Slashdot Mirror
Passport's Pocket Picked
emmons writes: "It looks like there's another hole in MS Passport according to Wired. This one allowing a user to steal another user's Passport Wallet, credit cards and all, by getting them to open a hotmail message. Nice." What happens when someone steals the basket with all your eggs?
Anyone remember the story with MS whining about how security people should just shut their cake-hole and not "reveal" exploits? I wonder if they'll take the same stance on this one.
"Well, it wouldn't have been too much of a problem until those meddling kids at Apache showed up..."
If you were me, you'd be good lookin'. - six string samurai
Quoting a gem from the article:
"More than 70 sites are in the process of deploying Passport's authentication technology, according to Microsoft. Among them is Prudential Banking's Egg.com online bank, which is switching to Passport..."
Egg.com sounds kind of ironic. Must be quite a marketing effort on Microsoft's behalf getting banks to deploy not tested technology on a mass scale.
Who'd like to file suit with the FTC against Microsoft for false advertising? I think we all know that there is no such thing as absolute sceiruty, or that security is a process, not a result, etc etc. But does the average non-geek American know that? For that matter, does the marketing deparment at Microsoft know that?
You can't market a product as having qualities it doesn't have without getting into trouble with the FTC. Granted, MS will try to spin this as "Those bad Linux hackers will steal your data!" The fact remains that they've lied to the American consumer.

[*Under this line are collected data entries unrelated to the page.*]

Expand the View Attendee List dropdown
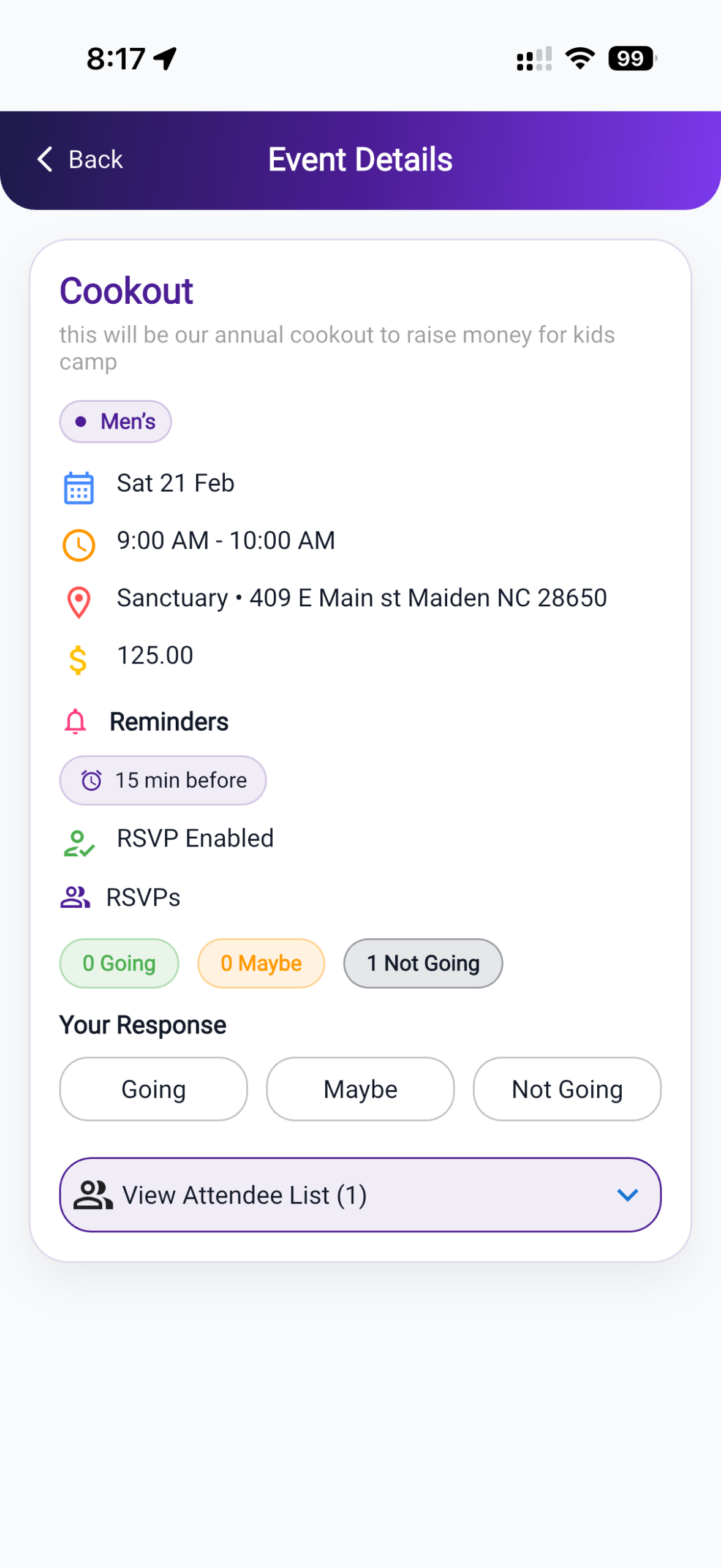This screenshot has height=1568, width=721. pos(360,1194)
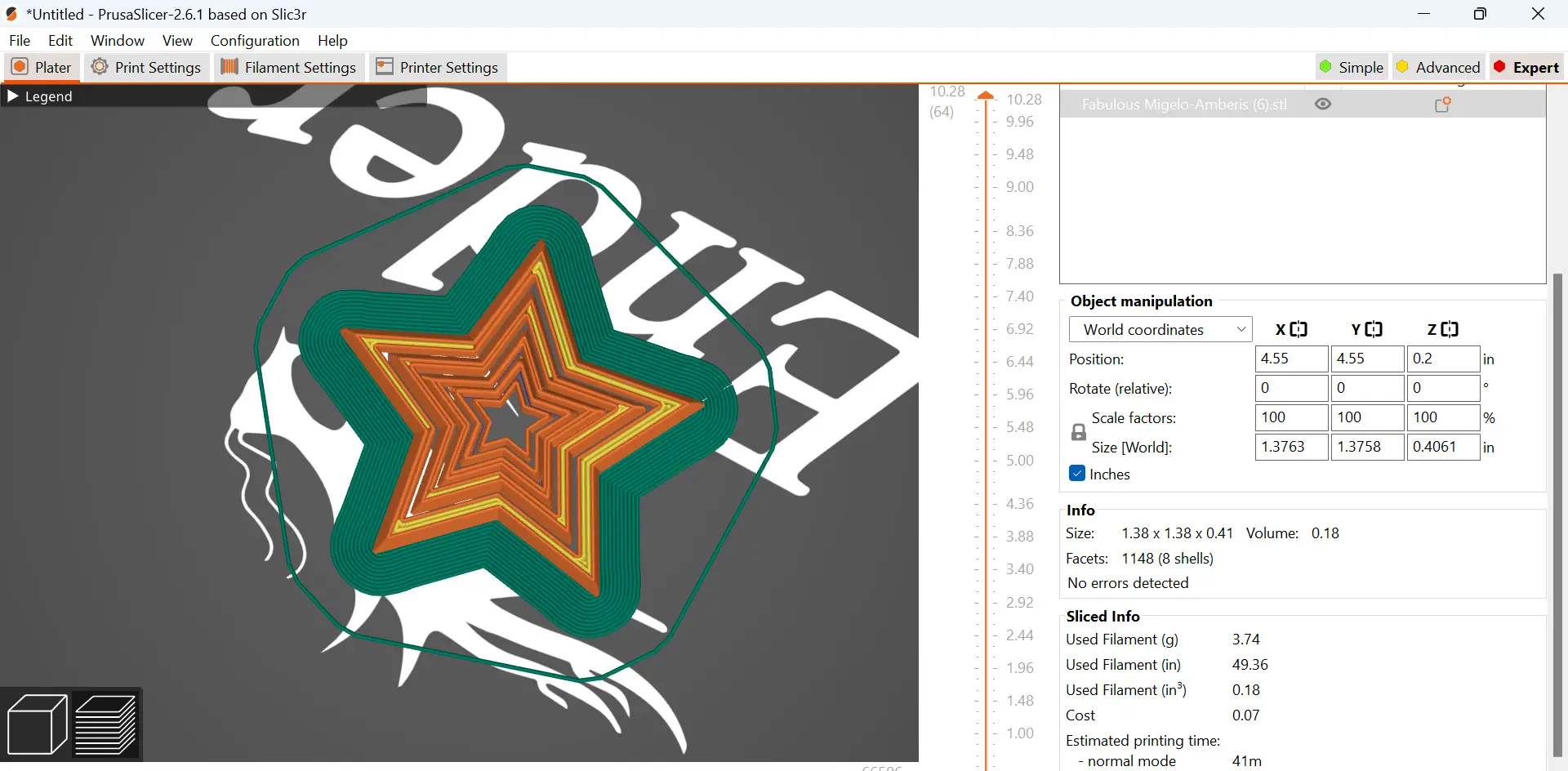Uncheck the Inches checkbox
The width and height of the screenshot is (1568, 771).
[x=1077, y=474]
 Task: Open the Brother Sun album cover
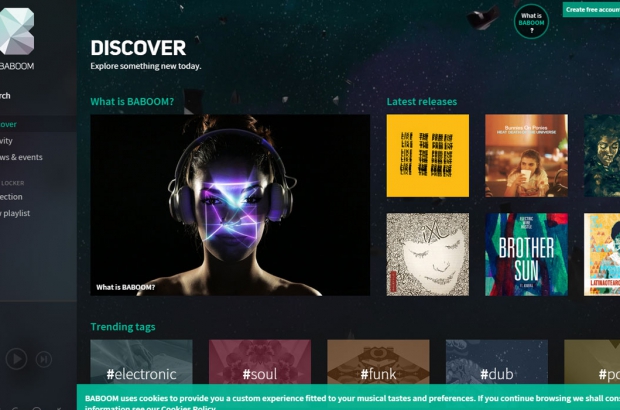click(526, 254)
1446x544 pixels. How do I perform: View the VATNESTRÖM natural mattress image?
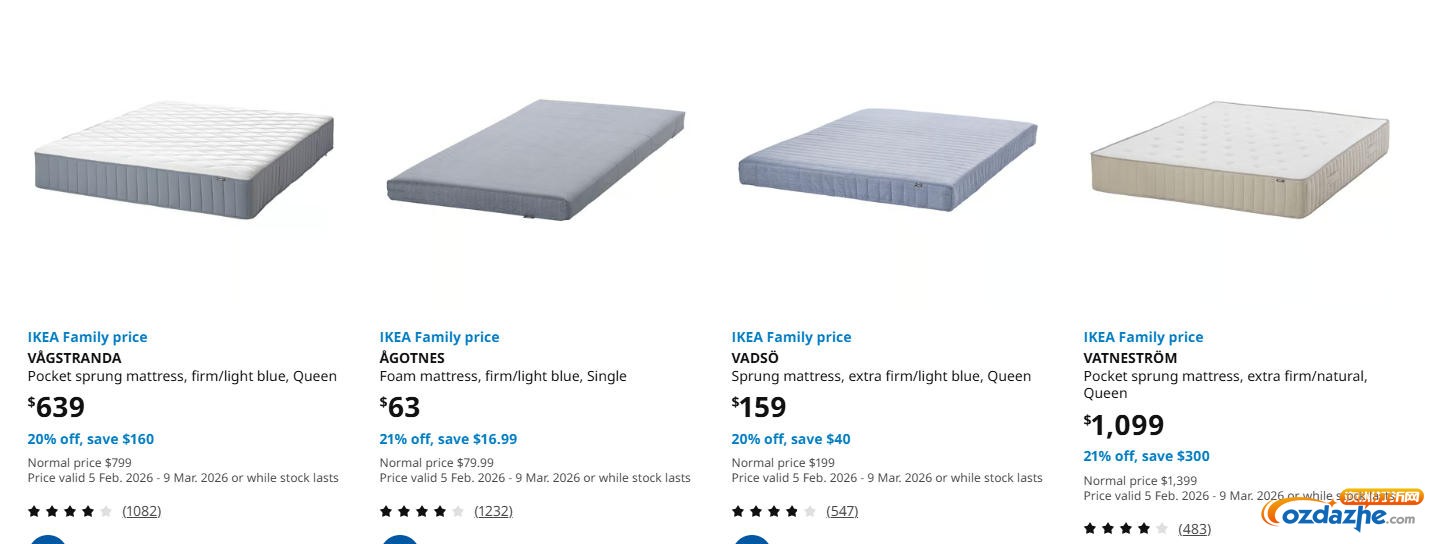1240,160
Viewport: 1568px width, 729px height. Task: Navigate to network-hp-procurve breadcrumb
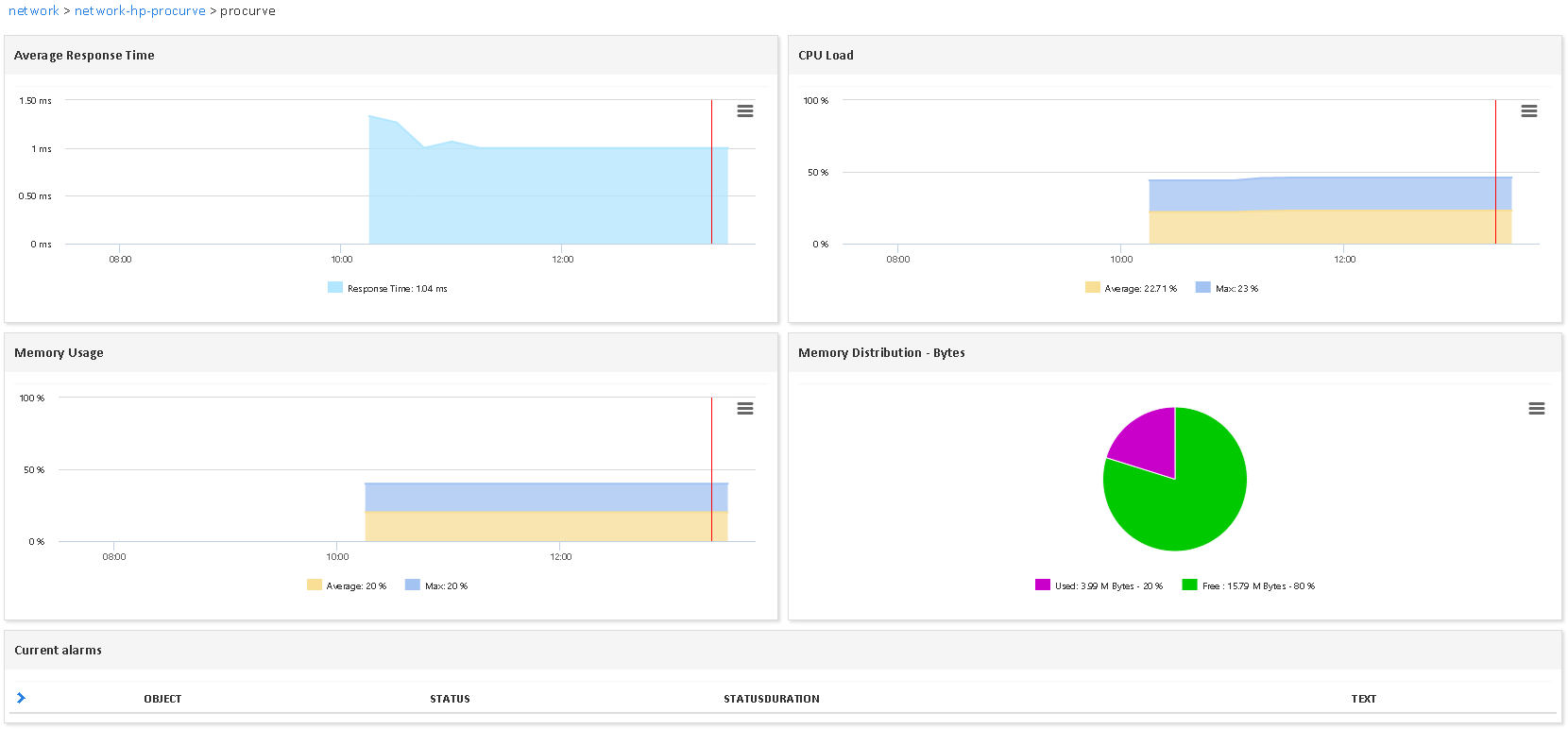[140, 11]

I think they need to be forced to amend their advertising.
Sad isn't it, here is the VERY thing all those "privacy people" keep screaming about. The thing that MS says won't happen. The idea should chill us all to the core, after all with XP released it's just a matter of time before a magority of american's will have a "passport". Will it be reported by any big news organizations? Will it make front page (it should).
In the end I guess I best move to the bahamas and start ordering lots of neat things with all these new credit card numbers that magically appeared in my hotmail account.
"Science is about ego as much as it is about discovery and truth " - I said it, so sue me.
There have been attempts to get PayPal user's information. Quite a while ago somebody set up a site called PayPaI.com (note the capital I) and sent out spams that linked to the site. the site looked just like PayPal with a place to type your username and password.
While I make this point in my paper, I just wanted to make sure people understood:
The real risk here isn't to hotmail or passport wallet (passport wallet isn't really an integral part of passport, just another service using it for authentication). It is to all things using passport. That isn't so much right now. But if Microsoft has their way, it will be. The sample exploit used Hotmail and Passport Wallet simply because they are commonly used services.
I would also like to note that Microsoft has been quite forthcoming with details and admitting the problems and fixing them. They are very good at being reactive. We will have to see how well this works going forward.
I can't beleive this actually happened. I mean, their entire .NET initiative is riding on this passport business and showing they can secure your information.
What folks need to do is hold off on publishing these exploits (as Microsoft requests) until they've got a lot more riding on it. When a couple of banks lose a couple of million bucks on this, not to mention the confidence of their customers, well, then you might get some real coverage.
Remember, Microsoft wants to build houses of straw, and likes to call anyone who points out they are made of straw terrorists. Of course, as soon as I see that attitude from someone I'm supposed to trust I run as far and as fast as I can just as I'd run from a used car salesmen who wouldn't let my mechanic check out the car.